Author: Hugh Whitemore
Director: Philip Franks
Reviewer: Bill Avenell
Quite simply it was splendid from start to finish. Not a weak link anywhere, cast, direction, music, lights, the works, outstanding.
A drama about the 1956 ‘Suez Crisis’ is perhaps not for everyone at first sight and the journey to Chichester was undertaken with a certain amount of trepidation last night. No need to worry, Hugh Whitemore’s play based around the infamous decision of Anthony Eden’s government to invade Egypt and the machinations and repercussions behind that decision in both public and private life made for an absorbing tale which would appeal both to those with knowledge of the period or with total ignorance of it. A clever mix of high politics, private deception and a sprinkling of household names from Ian Fleming to John Prescott. A mixture too of humour and pathos and the feeling of sympathy with the characters at the same time as wanting to castigate them for having ‘made their own beds’.

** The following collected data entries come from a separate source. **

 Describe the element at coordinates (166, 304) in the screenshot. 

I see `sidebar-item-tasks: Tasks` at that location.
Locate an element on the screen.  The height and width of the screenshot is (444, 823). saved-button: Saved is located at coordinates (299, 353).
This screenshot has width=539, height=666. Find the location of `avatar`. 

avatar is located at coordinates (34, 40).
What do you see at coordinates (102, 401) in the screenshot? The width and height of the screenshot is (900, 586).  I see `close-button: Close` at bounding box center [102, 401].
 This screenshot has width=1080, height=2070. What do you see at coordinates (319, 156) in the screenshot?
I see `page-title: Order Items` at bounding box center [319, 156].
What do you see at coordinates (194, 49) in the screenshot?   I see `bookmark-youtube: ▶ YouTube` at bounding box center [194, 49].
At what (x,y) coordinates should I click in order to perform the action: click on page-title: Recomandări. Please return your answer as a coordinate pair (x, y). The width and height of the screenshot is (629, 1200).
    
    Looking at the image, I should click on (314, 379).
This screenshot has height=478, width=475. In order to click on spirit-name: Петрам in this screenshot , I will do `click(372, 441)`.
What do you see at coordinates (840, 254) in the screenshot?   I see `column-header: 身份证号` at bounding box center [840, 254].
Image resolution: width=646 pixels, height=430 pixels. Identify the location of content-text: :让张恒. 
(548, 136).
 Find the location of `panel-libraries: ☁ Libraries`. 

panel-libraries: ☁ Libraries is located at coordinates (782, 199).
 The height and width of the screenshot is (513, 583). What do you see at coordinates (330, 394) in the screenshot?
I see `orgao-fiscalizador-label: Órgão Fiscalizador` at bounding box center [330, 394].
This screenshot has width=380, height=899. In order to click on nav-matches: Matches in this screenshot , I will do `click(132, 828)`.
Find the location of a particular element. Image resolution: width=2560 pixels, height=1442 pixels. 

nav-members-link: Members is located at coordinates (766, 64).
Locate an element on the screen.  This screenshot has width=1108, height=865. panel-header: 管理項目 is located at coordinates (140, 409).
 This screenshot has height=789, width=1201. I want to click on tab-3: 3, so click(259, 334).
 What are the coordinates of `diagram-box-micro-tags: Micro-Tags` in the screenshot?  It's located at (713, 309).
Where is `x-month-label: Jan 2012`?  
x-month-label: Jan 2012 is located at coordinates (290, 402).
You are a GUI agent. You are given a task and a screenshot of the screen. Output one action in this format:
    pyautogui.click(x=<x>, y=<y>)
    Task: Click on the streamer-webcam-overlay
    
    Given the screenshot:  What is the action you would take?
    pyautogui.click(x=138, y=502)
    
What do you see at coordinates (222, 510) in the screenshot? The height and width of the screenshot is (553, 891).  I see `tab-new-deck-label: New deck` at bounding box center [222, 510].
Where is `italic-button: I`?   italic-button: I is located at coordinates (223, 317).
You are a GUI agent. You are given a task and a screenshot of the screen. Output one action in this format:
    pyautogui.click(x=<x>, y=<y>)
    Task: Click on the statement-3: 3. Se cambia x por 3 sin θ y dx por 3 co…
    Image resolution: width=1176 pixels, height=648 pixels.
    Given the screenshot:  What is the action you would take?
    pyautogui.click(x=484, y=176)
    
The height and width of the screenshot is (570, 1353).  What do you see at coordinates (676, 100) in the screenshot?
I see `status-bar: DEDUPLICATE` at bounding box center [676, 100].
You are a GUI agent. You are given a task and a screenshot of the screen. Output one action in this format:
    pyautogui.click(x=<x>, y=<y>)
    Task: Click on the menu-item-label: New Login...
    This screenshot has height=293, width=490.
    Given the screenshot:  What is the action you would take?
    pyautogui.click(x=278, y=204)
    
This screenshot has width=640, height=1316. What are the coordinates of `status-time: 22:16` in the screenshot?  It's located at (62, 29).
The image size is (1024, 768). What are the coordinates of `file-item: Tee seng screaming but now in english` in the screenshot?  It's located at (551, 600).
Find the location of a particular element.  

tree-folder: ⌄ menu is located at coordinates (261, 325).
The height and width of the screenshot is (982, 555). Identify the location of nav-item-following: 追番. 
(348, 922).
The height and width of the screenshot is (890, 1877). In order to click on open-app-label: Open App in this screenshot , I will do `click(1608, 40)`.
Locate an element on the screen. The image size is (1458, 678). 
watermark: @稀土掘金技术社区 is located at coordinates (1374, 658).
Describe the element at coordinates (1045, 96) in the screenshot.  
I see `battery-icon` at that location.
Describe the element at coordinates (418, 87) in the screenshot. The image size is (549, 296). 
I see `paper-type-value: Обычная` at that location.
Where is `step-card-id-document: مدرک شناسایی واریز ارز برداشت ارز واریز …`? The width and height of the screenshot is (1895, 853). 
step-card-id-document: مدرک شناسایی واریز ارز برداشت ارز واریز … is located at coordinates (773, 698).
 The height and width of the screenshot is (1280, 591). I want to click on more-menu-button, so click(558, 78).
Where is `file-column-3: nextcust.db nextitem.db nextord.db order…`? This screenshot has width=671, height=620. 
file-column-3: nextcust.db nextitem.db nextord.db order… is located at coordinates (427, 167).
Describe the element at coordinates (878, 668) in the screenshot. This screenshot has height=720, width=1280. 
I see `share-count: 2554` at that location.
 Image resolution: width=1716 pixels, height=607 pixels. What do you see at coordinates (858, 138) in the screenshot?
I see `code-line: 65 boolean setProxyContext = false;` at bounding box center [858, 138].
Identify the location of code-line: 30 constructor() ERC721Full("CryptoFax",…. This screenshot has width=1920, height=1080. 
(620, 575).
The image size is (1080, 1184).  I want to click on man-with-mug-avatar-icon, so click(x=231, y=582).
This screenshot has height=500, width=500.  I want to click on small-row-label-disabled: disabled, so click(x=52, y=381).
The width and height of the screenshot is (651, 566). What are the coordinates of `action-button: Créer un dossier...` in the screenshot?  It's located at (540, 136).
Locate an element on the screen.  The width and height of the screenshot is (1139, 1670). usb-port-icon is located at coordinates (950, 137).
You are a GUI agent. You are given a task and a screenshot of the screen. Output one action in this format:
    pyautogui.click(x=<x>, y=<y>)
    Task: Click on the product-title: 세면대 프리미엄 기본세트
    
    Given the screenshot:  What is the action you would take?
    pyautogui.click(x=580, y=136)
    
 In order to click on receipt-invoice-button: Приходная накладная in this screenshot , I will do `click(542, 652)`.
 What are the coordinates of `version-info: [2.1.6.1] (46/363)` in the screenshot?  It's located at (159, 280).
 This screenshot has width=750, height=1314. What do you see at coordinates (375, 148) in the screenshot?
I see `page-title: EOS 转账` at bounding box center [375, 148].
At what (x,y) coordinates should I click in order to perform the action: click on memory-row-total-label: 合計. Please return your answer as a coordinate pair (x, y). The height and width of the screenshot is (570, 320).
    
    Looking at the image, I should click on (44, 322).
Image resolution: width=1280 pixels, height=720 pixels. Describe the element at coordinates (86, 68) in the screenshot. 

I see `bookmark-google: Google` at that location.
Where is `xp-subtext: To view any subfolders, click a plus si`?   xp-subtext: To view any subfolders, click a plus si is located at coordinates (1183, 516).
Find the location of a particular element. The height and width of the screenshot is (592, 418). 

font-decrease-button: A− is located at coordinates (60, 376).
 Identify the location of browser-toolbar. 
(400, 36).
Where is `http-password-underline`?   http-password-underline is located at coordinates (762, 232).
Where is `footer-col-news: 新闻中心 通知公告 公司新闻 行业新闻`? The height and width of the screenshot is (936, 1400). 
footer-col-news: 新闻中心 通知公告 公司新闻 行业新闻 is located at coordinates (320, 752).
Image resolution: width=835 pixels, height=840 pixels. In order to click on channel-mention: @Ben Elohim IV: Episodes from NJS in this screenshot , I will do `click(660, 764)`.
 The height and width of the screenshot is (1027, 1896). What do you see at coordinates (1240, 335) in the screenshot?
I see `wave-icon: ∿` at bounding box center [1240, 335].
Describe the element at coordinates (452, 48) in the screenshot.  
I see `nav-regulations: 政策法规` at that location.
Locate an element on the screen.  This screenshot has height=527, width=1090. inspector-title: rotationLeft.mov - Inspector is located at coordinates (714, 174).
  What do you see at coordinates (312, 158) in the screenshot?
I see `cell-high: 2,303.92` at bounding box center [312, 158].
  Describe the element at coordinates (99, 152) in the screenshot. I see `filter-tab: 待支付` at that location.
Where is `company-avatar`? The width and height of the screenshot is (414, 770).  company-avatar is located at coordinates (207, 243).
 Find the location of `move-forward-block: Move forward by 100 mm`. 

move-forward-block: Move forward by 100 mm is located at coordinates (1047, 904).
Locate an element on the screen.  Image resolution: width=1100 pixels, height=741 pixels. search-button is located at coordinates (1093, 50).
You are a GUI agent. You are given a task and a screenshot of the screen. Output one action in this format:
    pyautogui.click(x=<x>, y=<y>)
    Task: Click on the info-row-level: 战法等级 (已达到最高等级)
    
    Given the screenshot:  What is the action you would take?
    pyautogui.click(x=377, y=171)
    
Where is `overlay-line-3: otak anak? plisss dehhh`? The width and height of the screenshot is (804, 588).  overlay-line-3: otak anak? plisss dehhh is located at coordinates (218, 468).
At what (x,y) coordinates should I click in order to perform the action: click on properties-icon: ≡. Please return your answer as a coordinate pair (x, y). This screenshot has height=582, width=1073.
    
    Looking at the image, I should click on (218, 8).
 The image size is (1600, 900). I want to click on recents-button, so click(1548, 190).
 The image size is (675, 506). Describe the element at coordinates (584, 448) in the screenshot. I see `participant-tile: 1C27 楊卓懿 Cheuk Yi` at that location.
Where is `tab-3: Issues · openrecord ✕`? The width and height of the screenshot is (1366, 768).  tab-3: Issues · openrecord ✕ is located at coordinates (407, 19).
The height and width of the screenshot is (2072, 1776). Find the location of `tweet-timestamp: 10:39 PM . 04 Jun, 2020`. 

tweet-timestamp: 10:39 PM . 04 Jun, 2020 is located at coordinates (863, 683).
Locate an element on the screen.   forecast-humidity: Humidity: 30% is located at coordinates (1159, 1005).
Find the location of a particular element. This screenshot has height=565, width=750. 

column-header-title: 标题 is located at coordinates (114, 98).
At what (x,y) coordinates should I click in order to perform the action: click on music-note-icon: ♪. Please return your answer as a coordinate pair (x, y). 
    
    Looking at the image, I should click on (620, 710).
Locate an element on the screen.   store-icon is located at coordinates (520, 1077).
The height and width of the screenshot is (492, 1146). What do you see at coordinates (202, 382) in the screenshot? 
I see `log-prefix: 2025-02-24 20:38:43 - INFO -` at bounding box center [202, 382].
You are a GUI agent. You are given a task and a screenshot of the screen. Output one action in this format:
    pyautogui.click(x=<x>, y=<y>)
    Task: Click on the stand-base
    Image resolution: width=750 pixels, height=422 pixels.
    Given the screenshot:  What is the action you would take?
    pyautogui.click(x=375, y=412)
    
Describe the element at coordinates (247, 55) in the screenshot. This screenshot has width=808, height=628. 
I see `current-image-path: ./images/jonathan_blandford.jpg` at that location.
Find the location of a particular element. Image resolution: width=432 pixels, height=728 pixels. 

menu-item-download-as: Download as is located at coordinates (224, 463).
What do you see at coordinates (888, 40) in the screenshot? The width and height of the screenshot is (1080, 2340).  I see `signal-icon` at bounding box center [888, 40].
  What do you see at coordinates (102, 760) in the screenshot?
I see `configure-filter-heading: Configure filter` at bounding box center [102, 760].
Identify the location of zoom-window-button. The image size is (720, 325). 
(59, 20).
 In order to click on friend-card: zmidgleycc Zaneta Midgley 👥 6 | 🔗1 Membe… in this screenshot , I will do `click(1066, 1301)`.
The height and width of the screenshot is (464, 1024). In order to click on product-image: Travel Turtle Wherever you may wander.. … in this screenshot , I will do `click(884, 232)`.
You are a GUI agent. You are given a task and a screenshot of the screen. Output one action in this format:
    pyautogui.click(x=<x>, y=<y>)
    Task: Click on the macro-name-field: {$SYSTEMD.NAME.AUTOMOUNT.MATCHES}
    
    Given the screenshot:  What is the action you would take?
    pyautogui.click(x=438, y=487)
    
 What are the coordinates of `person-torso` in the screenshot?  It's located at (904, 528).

The 10 strong cast was indeed strong. Likenesses (if old newsreel is anything to go by) but not impressions. Anthony Andrews captured Eden’s dilemma to perfection; Abigail Cruttenden the helplessness of his supportive wife; Martin Hutson displayed the idealism of Nutting; Imogen Stubbs portrayed a wonderfully energetic mistress and wife; Nicholas le Prevost played Gaitskell caught between two stools in more ways than one; David Yelland was the vacillating Selwyn Lloyd; Simon Dutton nailed the insouciance of Ian Fleming. And the so called supporters, James Simmons, Olivia Darnley and Daniel Easton portrayed their range of lesser rôles to perfection.
Philip Franks direction kept the play moving seamlessly through the fascinating series of encounters with inspired use of the large stage and technical wizardry at his disposal to create ins and outs and roundabouts. This was all helped by atmospheric lighting from James Whiteside, a musical(Matthew Scott) and choreographic(Mark Smith) time line to help set the scene, video backdrops(Ian William Galloway and Dick Straker) which for once were complementary to both the performances and to the imaginative set(Simon Higlet) which was based around Goldeneye but encompassed Whitehall, Chequers and No 10 all at the same time.
It really is worth seeing and I certainly could not fault it. Neither my companion or I have enjoyed an evening at the theatre so much for a long time and I suspect from the lively hubbub on the way out that the same was true for many of the audience.